BasilicataShire

Il santino della Madonna Nera di Viggiano

Nel 1998 quando la Regione Basilicata e l’Eni battagliavano per l’avvio delle estrazioni di petrolio dal giacimento della Val d’Agri, a un certo punto in uno di questi salotti televisivi dove tutto si semplifica, l’allora presidente della Regione, Raffaele Di Nardo, spazientito dalle banalità che stava sentendo, per far capire che il discorso non poteva essere solo “petrolio si, petrolio no” prese un’immagine della Madonna Nera di Viggiano e la mostrò ammonendo i presenti al rispetto della storia e del popolo.

Fu coglionato dai presenti e dalla grande stampa benpensante.

Nessuno si applicò minimamente a capire quello che Di Nardo aveva voluto dire.

In seguito l’Eni scese a più miti consigli e firmò con la Regione un accordo per una serie di attività di compensazioni dal valore all’epoca di circa 2.000 miliardi di lire.

Quell’accordo era “quadro”, cioè determinava alcune questioni, ma – indirettamente – i comportamenti di tutti.

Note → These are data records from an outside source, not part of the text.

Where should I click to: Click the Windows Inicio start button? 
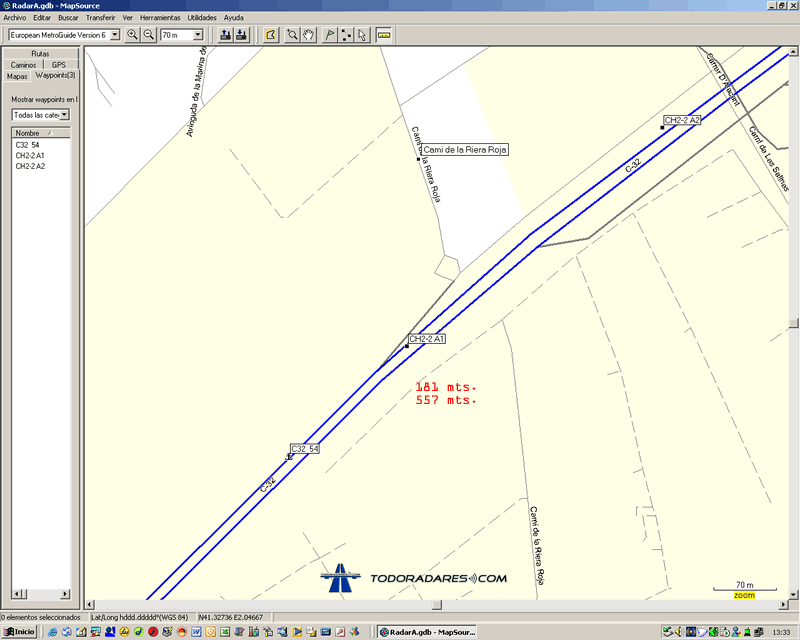pyautogui.click(x=19, y=632)
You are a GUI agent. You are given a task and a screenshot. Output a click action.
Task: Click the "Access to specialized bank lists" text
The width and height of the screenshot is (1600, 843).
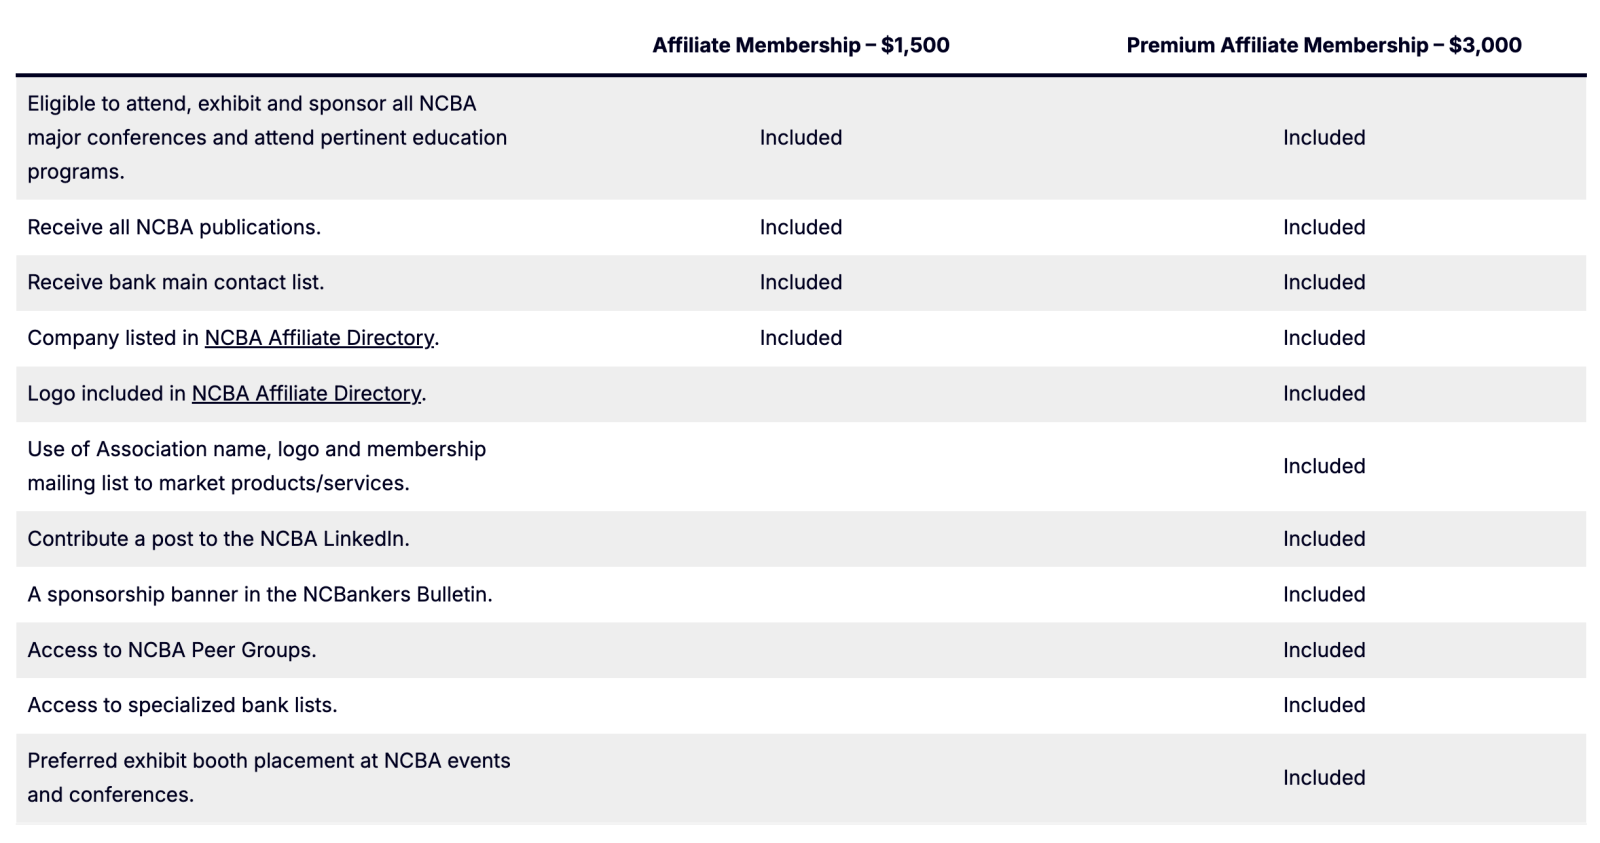(x=182, y=705)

Poi, qualche anno dopo, la politica lucana, compresi quelli che poi si sono convertiti sulla via di Damasco e ora girano con le spille No Triv, ha deciso di prendere un’altra strada: quella della trattativa privata.

Qualcuno, in uno splendido isolamento, provò a spiegare che non andava bene, che bisognava tenere le cose insieme nell’interesse generale, anzitutto, ma anche in quello particolare, perché l’ingordigia del potere fa fare errori e può causare brutti scivoloni (per usare un eufemismo).

Provò – quel qualcuno – a spiegare che la gestione politica dell’operazione petrolio era “comando e controllo”: comando nel senso di dettare le linee all’interno delle quale muoversi per lo sfruttamento dei campi petroliferi e dell’uso delle risorse che arrivavano; controllo, nel senso di verifica costante.

Era meglio però gestire ognuno per proprio conto le royalties, fare e rifare i marciapiedi, dare bonus bebè e altre amenità del genere.

E siccome il campo della fantasia è illimitato, ognuno ci ha aggiunto del suo.

Con i risultati che stanno sotto gli occhi di tutti.

Oggi i poveri lucani devono subire anche tutti i salotti tv ricchi di superesperti e dotti conversatori. Come Marcello Sorgi che li (ci) descrive come animali allo stato quasi brado, un gregge in cerca di pastore.

Passata la buriana BasilicataPost.It inviterà Marcello Sorgi a conoscere la Basilicata.

A tavola metteremo un bel pollo ripieno. E lì vediamo che significa stare tra le galline!